Most standard Unix commands buffer their output when used non-interactively. This means that they don't write each character (or even each line) immediately, but instead collect a larger number of characters (often 4 kilobytes) before printing anything at all. In the case above, the grep command buffers its output, and therefore awk only gets its input in large chunks.
Buffering greatly increases the efficiency of I/O operations, and it's usually done in a way that doesn't visibly affect the user. A simple tail -f from an interactive terminal session works just fine, but when a command is part of a complicated pipeline, the command might not recognize that the final output is needed in (near) real time. Fortunately, there are several techniques available for controlling I/O buffering behavior.
The most important thing to understand about buffering is that it's the writer who's doing it, not the reader.
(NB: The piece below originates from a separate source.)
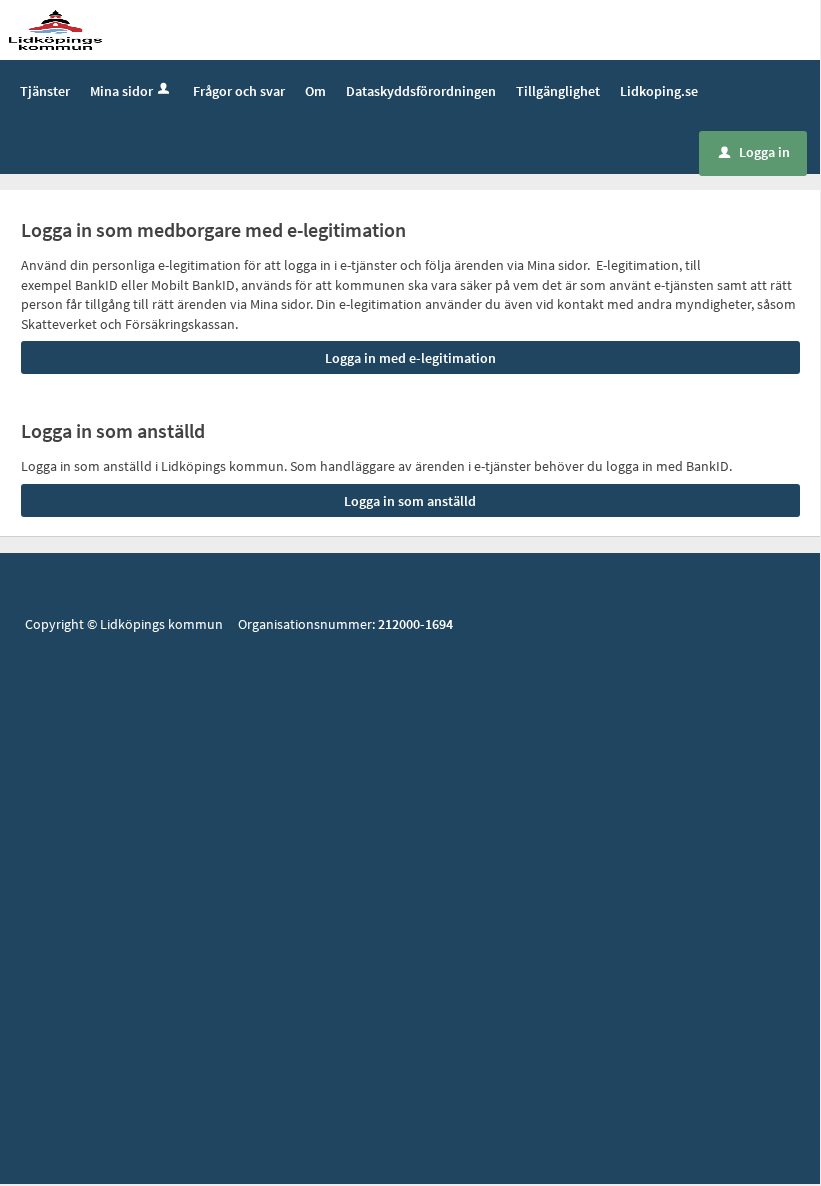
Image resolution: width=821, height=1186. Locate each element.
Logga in (754, 152)
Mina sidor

Eliminate unnecessary commands
In the question, we have the pipeline tail -f logfile | grep 'foo bar' | awk ... (with the actual AWK command being unspecified). There is no problem if we simply run tail -f logfile, because tail -f never buffers its output. Nor is there a problem if we run tail -f logfile | grep 'foo bar' interactively, because grep does not buffer its output if its standard output is a terminal. However, if the output of grep is being piped into something else (such as an AWK command), it starts buffering to improve efficiency.
In this particular example, the grep is actually redundant. We can remove it, and have AWK perform the filtering in addition to whatever else it's doing:
tail -f logfile | awk '/foo bar/ ...'
In other cases, this sort of consolidation may not be possible. But you should always look for the simplest solution first.
Your command may already support unbuffered output
Some programs provide special command line options specifically for this sort of problem:
grep (e.g. GNU version 2.5.1) |
--line-buffered |
sed (e.g. GNU version 4.0.6) |
-u,--unbuffered |
awk (some GNU versions) |
-W interactive, or use the fflush() function |
tcpdump, tethereal |
-l |
Each command that writes to a pipe would have to be told to disable buffering, in order for the entire pipeline to run in (near) real time. The last command in the pipeline, if it's writing to a terminal, will not typically need any special consideration.
unbuffer
The expect package has an unbuffer program which effectively tricks other programs into always behaving as if they were being used interactively (which may often disable buffering). Here's a simple example:
tail -f logfile | unbuffer grep 'foo bar' | awk ...
expect and unbuffer are not standard POSIX tools, but they may already be installed on your system.
less
If you simply wanted to highlight the search term, rather than filter out non-matching lines, you can use the less program instead of a filtered tail -f:
$ less program.log
Inside less, start a search with the '/' command (similar to searching in vi).
- This should highlight any instances of the search term.
Now put less into "follow" mode, which by default is bound to shift+f.
- You should get an unfiltered tail of the specified file, with the search term highlighted.
"follow" mode is stopped with an interrupt, which is probably control+c on your system. The '/' command accepts regular expressions, so you could do things like highlight the entire line on which a term appears. For details, consult man less.
coproc
If you're using ksh or Bash 4.0+, whatever you're really trying to do with tail -f might benefit from using coproc and fflush() to create a coprocess. Note well that coproc does not itself address buffering issues (in fact it's prone to buffering problems -- hence the reference to fflush). coproc is only mentioned here because whenever someone is trying to continuously monitor and react to a still-growing file (or pipe), they might be trying to do something which would benefit from coprocesses.